Cet article 20, qui réforme en profondeur l’inspection du travail, arrive comme un cheveu sur la soupe dans ce texte sur la formation professionnelle. De ce point de vue, je m’associe aux propos de mon collègue Christophe Cavard.
Non seulement ce titre introduit un cavalier législatif, qui nous prive, sur un sujet de cette importance, d’un travail d’élaboration et d’une discussion sérieuse, mais il contient en outre des dispositions dangereuses concernant la protection des salariés.
Trois points de cette réforme nous posent problème. Le premier concerne la dépénalisation d’une grande partie du code du travail par l’introduction des amendes administratives et des transactions pénales.

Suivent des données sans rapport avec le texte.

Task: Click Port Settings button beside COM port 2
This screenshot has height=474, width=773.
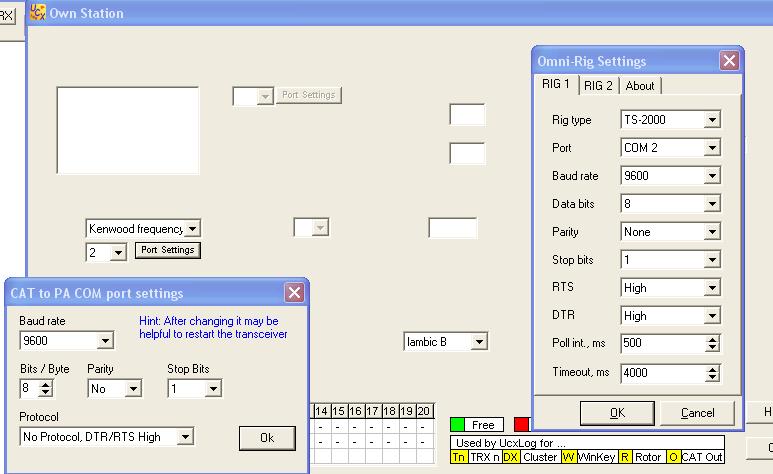Action: click(x=167, y=250)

Si ces dispositions n’étaient que des pénalités intermédiaires visant à introduire des sanctions progressives en fonction de la gravité des infractions commises, ce serait un progrès. Mais le problème est que ces amendes et transactions pourront dorénavant se substituer à certaines sanctions pénales en vigueur, y compris pour des infractions lourdes, telles que le refus d’arrêt de travaux en cas de situation de danger pour les salariés, prévu à l’article L. 4731-1 du code du travail. C’est ce qui conduit les inspecteurs du travail eux-mêmes – et je partage cette appréciation – à parler de « dépénalisation », au moins dans les faits, sinon dans les textes.

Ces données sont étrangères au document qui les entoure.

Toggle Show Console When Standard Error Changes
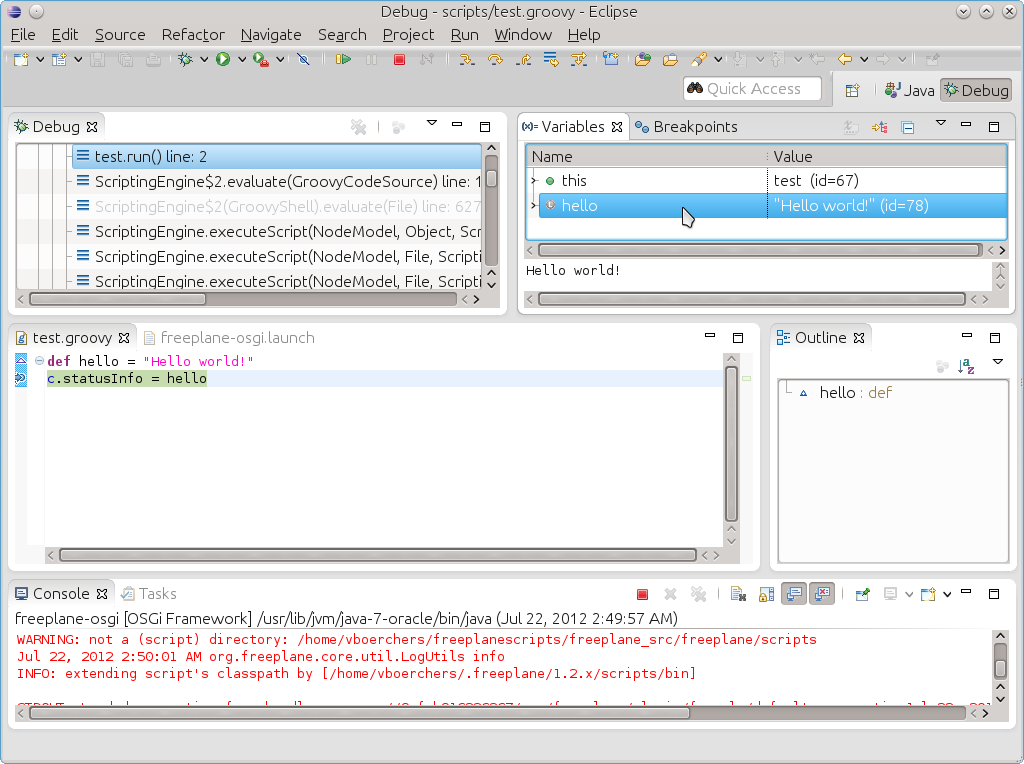 822,594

À cet argument, vous répondez que les poursuites pénales sont aujourd’hui peu fréquentes et tendent à diminuer. Les auteurs d’infraction ne seraient finalement pas du tout sanctionnés. Votre proposition marquerait donc un progrès. Avouez qu’il s’agit là d’un raisonnement pour le moins spécieux !
En effet, ceux qui sont habilités à poursuivre, en l’occurrence les procureurs, représentent les intérêts de l’État. À ce titre, ils sont censés appliquer la politique décidée par le Gouvernement. Aussi, monsieur le ministre, votre rôle devrait-il être de donner des instructions aux parquets pour que, face à ces situations, ils soient rigoureux et engagent des poursuites, et non pas d’alléger les sanctions prévues par le code du travail en cas de mise en danger des travailleurs par des manquements graves de la part des employeurs. Cela sous-entend bien sûr que des moyens soient accordés non seulement aux parquets, mais aussi aux juges pour faire leur travail.
Le deuxième point concerne les pouvoirs des directeurs des directions régionales des entreprises, de la concurrence, de la consommation, du travail et de l’emploi, les DIRECCTE. Vous dites vouloir, par cette réforme, accroître les pouvoirs de l’inspection du travail, mais force est de constater que ce sont surtout les pouvoirs de ces directeurs que vous renforcez. Ainsi pourront-ils décider de recourir ou non aux amendes administratives, de proposer ou non une transaction pénale.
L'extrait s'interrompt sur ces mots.